Defining The Standard
Scott O. Brown, Guest Contributor over at CBR, recently posted a column about defining a standard and applying some basic rules to the medium. This criteria can then be used to determine the best comics based on their literary, artistic, and historical context. I thought his breakdown was fascinating, simple to use, and I might even deliberately try it out on an upcoming round of reviews to see how it fits. I'm admittedly paraphrasing, but it goes something like this;
Literary Context: the story itself, does the narrative pose a moral or intellectual argument? Without this, there's no inherent literary merit. Is there emotional ressonance or learning experiences that either the characters or audience can grow with? And simply, the story must work. It has to play by the rules of the story itself and form a coherent story structure.
Artistic Context: the merit of the art itself, does it serve the story? Does it exhibit the proper style or tone, supporting or enhancing the story? Does it boast clear panel to panel storytelling? It must tell a story sequentially. Is it innovative? Remember that average art can be elevated by a great story, but bad art can destroy genius storytelling. If the content isn't clear, the art has failed to rise to the standard.
Historical Context: is the work important for reasons other than its inherent content?

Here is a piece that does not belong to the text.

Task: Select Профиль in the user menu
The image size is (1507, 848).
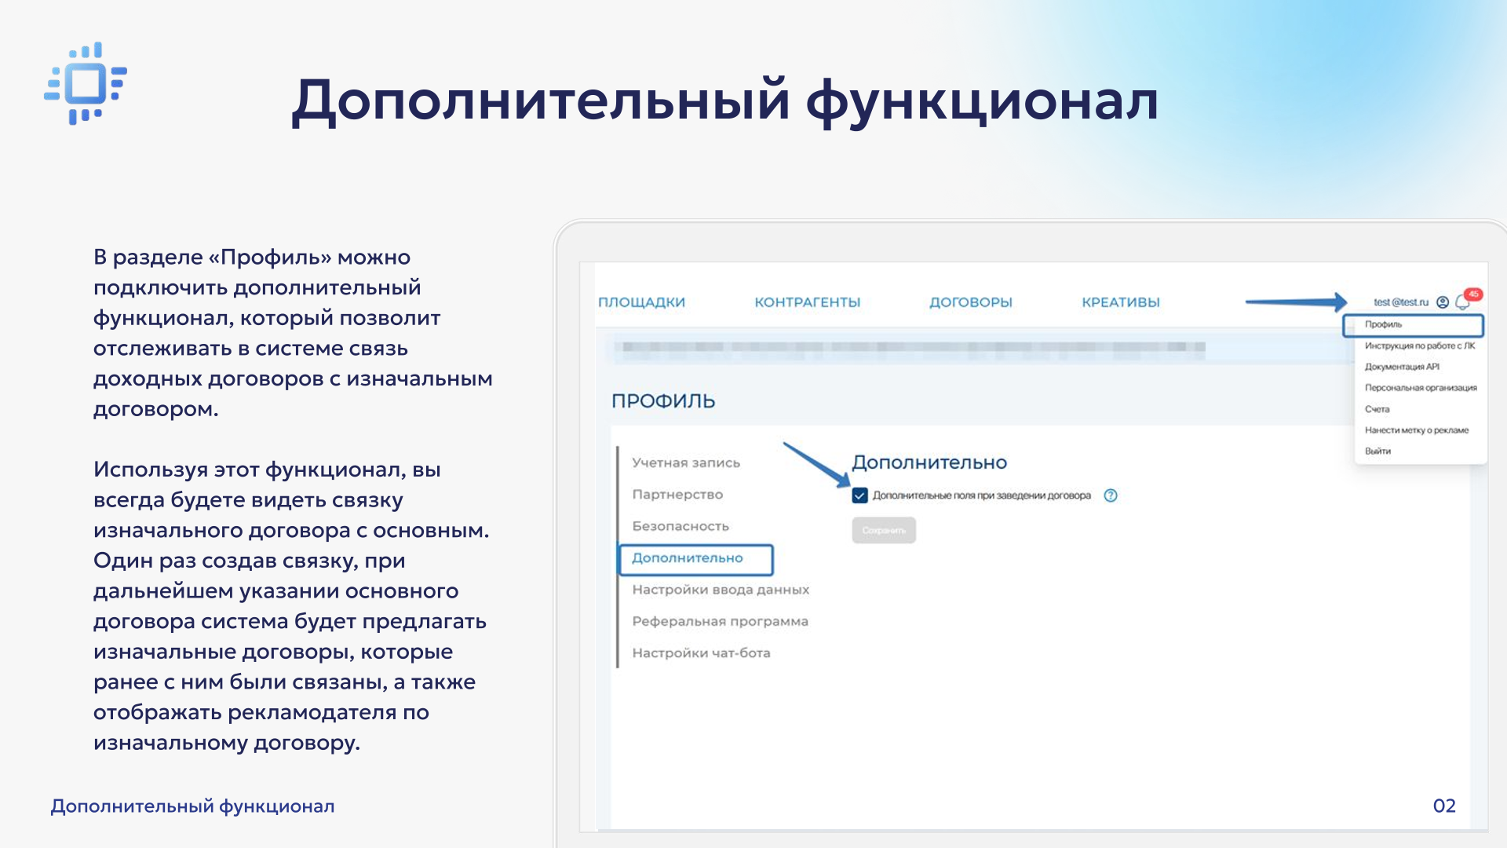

Is it the first of its kind? Was it critically or commercially successful in some significant way culturally? Did it change or influence the medium for better or worse? Works can have any combination of the criteria, but there are some interesting examples. A work can be strong in the first two categories, but not the last (ie: it delivers on its promise, a fun adventure book, but nothing more, no greater significance). It can also have nothing to offer artistically or in a literary sense, but be significant historically.
Thanks to Scott for daring to ask the complex question, how do we define criteria to determine "what is 'good' comic book literature?"